PROBLEM STATEMENT ▸ Could you rewrite the stretch of items from the start through the line containing "(x=1390, y=638)", requests included, with every coordinate in the answers multiplied by 0.85 and rounded to the nearest whole number, halves rounded up?
[start LISTING]
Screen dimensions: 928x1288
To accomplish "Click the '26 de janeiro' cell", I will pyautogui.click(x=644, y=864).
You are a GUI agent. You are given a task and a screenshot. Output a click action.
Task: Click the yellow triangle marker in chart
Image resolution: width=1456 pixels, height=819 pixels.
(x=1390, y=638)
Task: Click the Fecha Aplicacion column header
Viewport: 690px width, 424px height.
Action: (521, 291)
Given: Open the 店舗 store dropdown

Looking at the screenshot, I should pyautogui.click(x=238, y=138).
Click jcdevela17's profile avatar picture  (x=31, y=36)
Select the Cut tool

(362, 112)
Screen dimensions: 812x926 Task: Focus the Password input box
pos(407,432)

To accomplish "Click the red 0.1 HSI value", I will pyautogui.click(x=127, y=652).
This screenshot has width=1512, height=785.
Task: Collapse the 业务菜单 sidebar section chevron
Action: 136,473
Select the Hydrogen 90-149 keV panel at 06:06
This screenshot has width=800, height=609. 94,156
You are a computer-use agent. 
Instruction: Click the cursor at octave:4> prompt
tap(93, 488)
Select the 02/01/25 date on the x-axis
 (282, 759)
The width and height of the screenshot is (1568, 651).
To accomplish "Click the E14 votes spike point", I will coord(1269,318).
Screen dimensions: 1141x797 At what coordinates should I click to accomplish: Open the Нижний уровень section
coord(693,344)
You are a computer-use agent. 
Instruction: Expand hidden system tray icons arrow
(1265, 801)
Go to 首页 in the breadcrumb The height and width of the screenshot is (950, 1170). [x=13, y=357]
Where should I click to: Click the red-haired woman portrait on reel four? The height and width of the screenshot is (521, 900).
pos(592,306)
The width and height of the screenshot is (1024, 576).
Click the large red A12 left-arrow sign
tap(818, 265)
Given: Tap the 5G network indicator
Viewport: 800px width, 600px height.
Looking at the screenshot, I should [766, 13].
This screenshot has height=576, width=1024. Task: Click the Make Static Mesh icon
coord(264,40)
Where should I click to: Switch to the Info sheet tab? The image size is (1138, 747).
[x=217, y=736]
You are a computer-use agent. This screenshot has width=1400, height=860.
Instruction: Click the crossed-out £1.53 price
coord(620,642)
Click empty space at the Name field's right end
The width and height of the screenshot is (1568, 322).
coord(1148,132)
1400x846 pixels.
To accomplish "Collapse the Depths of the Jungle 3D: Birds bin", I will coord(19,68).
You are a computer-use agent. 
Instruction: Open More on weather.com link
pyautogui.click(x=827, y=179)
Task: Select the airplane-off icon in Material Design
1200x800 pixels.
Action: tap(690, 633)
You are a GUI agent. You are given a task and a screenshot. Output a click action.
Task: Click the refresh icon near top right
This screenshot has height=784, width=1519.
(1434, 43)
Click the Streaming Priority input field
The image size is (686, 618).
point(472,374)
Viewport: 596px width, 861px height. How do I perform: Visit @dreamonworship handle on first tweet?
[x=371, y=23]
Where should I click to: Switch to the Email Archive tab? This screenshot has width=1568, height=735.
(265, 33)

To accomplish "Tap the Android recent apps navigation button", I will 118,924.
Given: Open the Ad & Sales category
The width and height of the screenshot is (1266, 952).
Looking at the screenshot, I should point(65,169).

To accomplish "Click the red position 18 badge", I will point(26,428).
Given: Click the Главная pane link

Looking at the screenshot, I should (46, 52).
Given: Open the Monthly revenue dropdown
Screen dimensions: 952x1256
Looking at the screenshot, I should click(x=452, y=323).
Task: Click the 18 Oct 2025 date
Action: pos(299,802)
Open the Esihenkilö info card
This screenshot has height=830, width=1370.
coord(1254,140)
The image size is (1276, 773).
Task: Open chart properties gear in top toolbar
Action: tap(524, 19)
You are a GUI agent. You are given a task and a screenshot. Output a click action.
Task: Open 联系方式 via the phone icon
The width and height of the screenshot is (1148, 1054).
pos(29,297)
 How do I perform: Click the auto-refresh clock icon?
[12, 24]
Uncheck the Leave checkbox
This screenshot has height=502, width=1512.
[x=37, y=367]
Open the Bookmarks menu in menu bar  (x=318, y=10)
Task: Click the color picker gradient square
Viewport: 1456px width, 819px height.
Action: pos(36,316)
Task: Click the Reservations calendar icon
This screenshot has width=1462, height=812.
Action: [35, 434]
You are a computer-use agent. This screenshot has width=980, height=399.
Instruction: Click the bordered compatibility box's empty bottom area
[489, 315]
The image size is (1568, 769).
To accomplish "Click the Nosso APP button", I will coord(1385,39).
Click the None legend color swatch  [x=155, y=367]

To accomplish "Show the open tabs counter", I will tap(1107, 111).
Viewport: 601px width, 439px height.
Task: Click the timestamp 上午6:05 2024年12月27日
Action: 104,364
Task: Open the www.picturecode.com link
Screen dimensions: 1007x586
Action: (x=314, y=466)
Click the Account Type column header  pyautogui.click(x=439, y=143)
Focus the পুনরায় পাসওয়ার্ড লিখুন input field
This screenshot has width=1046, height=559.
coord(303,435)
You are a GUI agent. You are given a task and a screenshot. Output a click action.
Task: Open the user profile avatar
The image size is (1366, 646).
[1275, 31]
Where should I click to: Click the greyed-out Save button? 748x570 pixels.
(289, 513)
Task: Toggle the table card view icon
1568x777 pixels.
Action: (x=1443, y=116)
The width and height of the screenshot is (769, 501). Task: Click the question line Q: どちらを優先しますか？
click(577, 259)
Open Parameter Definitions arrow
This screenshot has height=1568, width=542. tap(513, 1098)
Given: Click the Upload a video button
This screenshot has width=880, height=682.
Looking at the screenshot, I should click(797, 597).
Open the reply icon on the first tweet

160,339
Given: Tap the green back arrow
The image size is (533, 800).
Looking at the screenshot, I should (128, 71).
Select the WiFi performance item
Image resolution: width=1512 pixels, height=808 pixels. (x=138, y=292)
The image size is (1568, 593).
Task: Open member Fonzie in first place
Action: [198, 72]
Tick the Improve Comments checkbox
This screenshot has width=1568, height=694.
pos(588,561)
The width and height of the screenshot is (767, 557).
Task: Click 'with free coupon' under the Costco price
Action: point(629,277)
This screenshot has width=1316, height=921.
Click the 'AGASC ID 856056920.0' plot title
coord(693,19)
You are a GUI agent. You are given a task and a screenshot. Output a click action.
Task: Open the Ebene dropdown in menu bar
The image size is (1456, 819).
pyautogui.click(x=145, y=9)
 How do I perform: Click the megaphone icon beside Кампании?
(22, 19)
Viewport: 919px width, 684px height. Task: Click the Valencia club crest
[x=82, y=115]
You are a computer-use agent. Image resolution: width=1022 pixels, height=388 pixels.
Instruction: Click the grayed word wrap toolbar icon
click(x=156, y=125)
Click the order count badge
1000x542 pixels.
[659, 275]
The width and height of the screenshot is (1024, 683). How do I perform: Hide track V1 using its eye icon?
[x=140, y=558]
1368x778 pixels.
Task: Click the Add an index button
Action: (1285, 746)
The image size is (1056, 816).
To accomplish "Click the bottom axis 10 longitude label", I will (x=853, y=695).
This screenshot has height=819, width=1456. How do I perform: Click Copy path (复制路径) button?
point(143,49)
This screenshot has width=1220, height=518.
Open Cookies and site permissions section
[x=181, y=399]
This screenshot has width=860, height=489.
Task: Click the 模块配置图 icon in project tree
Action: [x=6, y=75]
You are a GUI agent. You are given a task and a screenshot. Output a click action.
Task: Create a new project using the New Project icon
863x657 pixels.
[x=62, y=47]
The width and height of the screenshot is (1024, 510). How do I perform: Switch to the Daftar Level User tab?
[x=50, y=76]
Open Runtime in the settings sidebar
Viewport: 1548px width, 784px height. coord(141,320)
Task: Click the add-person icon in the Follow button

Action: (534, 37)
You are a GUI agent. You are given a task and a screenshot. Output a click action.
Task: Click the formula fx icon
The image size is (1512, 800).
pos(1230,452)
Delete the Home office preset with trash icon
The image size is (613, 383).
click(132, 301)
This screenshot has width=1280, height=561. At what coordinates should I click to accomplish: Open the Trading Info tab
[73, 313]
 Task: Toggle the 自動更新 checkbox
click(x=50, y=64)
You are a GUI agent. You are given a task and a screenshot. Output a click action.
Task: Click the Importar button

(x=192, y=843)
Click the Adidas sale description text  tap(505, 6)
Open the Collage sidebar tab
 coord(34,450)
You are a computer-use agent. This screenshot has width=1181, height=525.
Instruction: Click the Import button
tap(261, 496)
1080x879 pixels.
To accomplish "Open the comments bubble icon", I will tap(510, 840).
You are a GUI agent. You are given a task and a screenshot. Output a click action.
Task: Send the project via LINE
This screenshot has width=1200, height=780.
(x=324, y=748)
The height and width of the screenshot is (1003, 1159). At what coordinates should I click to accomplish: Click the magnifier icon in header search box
[end LISTING]
FULL SOLUTION ▸
Screen dimensions: 928x1288
To accomplish "Click the '26 de janeiro' cell", I will pyautogui.click(x=547, y=734).
You are a GUI agent. You are given a task and a screenshot. Output a click action.
Task: Click the yellow triangle marker in chart
Image resolution: width=1456 pixels, height=819 pixels.
(x=1182, y=542)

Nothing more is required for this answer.